Tiberius, an owl treated at the UF Small Animal Hospital.

Tiberius, an owl treated through the CVM’s zoological medicine and integrative medicine services, was released back into the wild on Oct. 5. (Photo courtesy of Danielle Jonas)

By Sarah Carey

A young barred owl brought to UF’s Small Animal Hospital on June 27 was lethargic and had a droopy right wing upon arrival. He’d been found by the side of the road, obviously hurt.

And although the next four months might not exactly have flown by for the poor bird, he is now back in the wild, having been released Oct. 7 after successful treatment by UF veterinarians.

“He had badly broken two bones in one wing, which we repaired surgically,” said Dr. Jim Wellehan, associate professor of zoological medicine, who performed the wing repair surgery.

Wellehan explained that avian fractures are typically open and are prone to infection.

“These types of fractures can also contract and dry out,” Wellehan said. “Since a bird with a limp can’t fly well enough to hunt, I generally perform surgical repair as soon as possible to get optimal reduction and return to function.”

Soon after surgery, veterinarians began a regimen of rehabilitation therapy to help the bird, which they named Tiberius, regain its mobility.

“We became involved a few weeks after the surgery, as there was significant ‘wing droop,’” said Dr. Justin Shmalberg, chief of the hospital’s integrative medicine service. “It was also clear that he was developing some contracture in the tendons that allow him to extend the wing.”

As Tiberius had to be strictly confined to prevent injury to his repaired wing, he was also losing muscle mass, Shmalberg said.

“Although the best rehabilitation techniques for injured raptors are not well-established, there have been suggestions that therapies used in small animals and in humans may be beneficial,” he said. Among those therapies are therapeutic ultrasound and neuromuscular electrical stimulation.

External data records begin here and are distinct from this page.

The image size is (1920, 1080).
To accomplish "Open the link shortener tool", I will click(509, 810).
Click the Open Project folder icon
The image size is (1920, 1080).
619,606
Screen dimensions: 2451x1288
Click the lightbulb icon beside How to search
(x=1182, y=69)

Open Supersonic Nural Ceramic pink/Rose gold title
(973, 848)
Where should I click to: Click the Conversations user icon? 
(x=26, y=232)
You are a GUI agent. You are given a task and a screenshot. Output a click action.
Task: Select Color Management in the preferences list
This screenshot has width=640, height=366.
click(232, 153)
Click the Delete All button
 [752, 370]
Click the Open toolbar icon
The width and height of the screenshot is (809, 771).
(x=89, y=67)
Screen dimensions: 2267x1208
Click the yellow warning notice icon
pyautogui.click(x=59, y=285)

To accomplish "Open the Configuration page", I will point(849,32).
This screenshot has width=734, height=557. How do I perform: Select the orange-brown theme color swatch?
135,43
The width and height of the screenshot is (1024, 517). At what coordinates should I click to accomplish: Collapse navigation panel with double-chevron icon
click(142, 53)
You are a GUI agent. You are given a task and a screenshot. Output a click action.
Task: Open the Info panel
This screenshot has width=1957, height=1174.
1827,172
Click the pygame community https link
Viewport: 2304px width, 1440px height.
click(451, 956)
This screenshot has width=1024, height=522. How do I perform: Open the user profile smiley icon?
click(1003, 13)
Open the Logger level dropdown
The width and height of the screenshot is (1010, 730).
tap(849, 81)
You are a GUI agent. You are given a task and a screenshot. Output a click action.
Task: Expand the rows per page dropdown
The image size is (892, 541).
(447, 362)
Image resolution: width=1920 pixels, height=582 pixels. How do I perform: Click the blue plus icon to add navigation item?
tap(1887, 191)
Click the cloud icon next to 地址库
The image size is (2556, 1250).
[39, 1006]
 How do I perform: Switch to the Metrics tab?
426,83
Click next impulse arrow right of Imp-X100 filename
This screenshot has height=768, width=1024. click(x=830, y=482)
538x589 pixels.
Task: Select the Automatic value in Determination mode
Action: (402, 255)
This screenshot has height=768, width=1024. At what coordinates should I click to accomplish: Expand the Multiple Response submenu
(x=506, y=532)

UF’s integrative medicine team used those therapies on a daily basis to try to increase healing in the tendons affected by Tiberius’ surgery while preserving his muscle mass.

Gradually, the owl’s ability to extend his wing increased, but even after weeks of daily therapy, UF veterinarians weren’t satisfied with the level of progress. Team members put their heads together to discuss the best way to move forward.

“We try to handle these birds as little as possible so they don’t become overly accustomed to human contact,” Shmalberg said. “In Tiberius’ case, we knew that in order for him to fly again, we would have to encourage him to use the wing in a normal fashion.”

So UF veterinarians developed an exercise routine for the bird, just as a physical therapist might do for an injured person. They found ways to position and move him that would cause the owl to flex and extend its wing naturally.

“He also responded to other exercises to encourage him to flap his wings and build those muscle groups,” Shmalberg said, adding that the integrative medicine group worked with Tiberius daily, for up to an hour each day.

Only toward the end of his release was Tiberius’ progress put to a key test.

“Once his fractures had completely healed and his surgical pins were removed, we permitted him to fly around an enclosure,” Shmalberg said.

The majestic bird passed this test with, well, flying colors.

“Tiberius demonstrated that he was able to control movements and produce sufficient extension to fly appropriately,” Shmalberg said. “However, as UF lacks the large flight cages needed for more precise flight testing, we sent Tiberius to Audubon Bird of Prey Center in Central Florida for a few weeks of additional testing.”

“They were encouraged by his progress and sent him back here for release after the final phase of rehabilitation,” Shmalberg said.

Tiberius flew “remarkably well” when he was released near Citra, Shmalberg said.

“We are optimistic that he can find suitable habitat and food to certainly have the best chance at living out a natural lifespan,” he said.